The DUP submission said: "Overall the commission's proposals have a disproportionately negative impact upon unionism. The effect permeates the proposals, leading to the conclusion that it is no accident."
Allowing Belfast to retain its four seats could produce a "ripple effect" which would disrupt the proposed boundaries in the north of Northern Ireland because Newtownabbey would have to be returned to Belfast.
Arguments around changes to the boundaries of the proposed three Belfast constituencies centre on whether Upper Braniel, nearby areas and Dundonald are included in Belfast South East or Strangford. The DUP submission said the proposals were "atrocious".
The commission reviews parliamentary constituencies every five years. On September 13 last year it published provisional proposals for its sixth review following a Westminster decision that the number of constituencies should fall.
The 12-week public consultation included public hearings in Belfast, Omagh and Ballymena. They received 38 representations but very few people attended the meetings. There will be a further four-week consultation ending on February 27. Final proposals are expected by spring or early summer next year.

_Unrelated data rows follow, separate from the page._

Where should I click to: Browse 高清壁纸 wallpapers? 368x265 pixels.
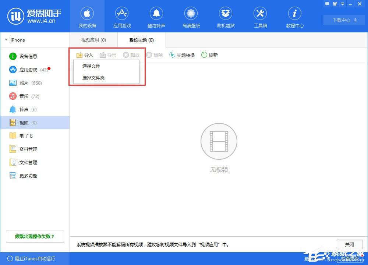191,17
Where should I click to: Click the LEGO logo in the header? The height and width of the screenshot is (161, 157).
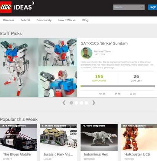click(x=6, y=7)
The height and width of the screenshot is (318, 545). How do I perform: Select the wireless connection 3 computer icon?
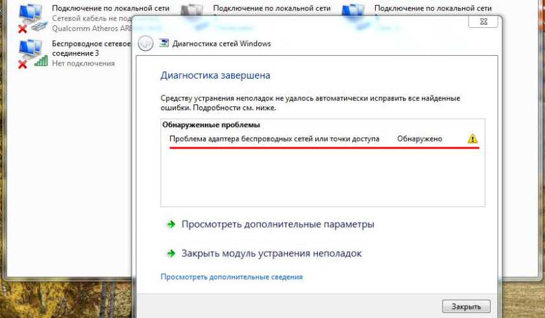[x=29, y=49]
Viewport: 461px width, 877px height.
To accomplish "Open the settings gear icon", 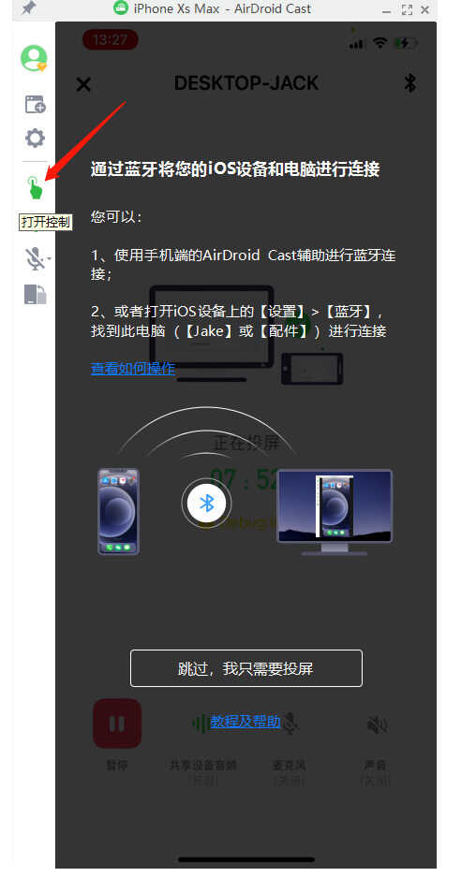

The commission delineated four western constituencies, Fermanagh and South Tyrone, a new Mid Tyrone taking in Mid-Ulster and West Tyrone, Glenshane and Foyle. Proposed transfers of wards in areas such as Broughshane, Portglenone and Carnlough near Ballymena sparked local concerns.
Similar points were made about Crossgar, Loughbrickland, Killyleagh, Aghagallon and Magheralin. Whether Claudy and Bannagher should form part of Foyle or Glenshane is another problem which the commissioners face.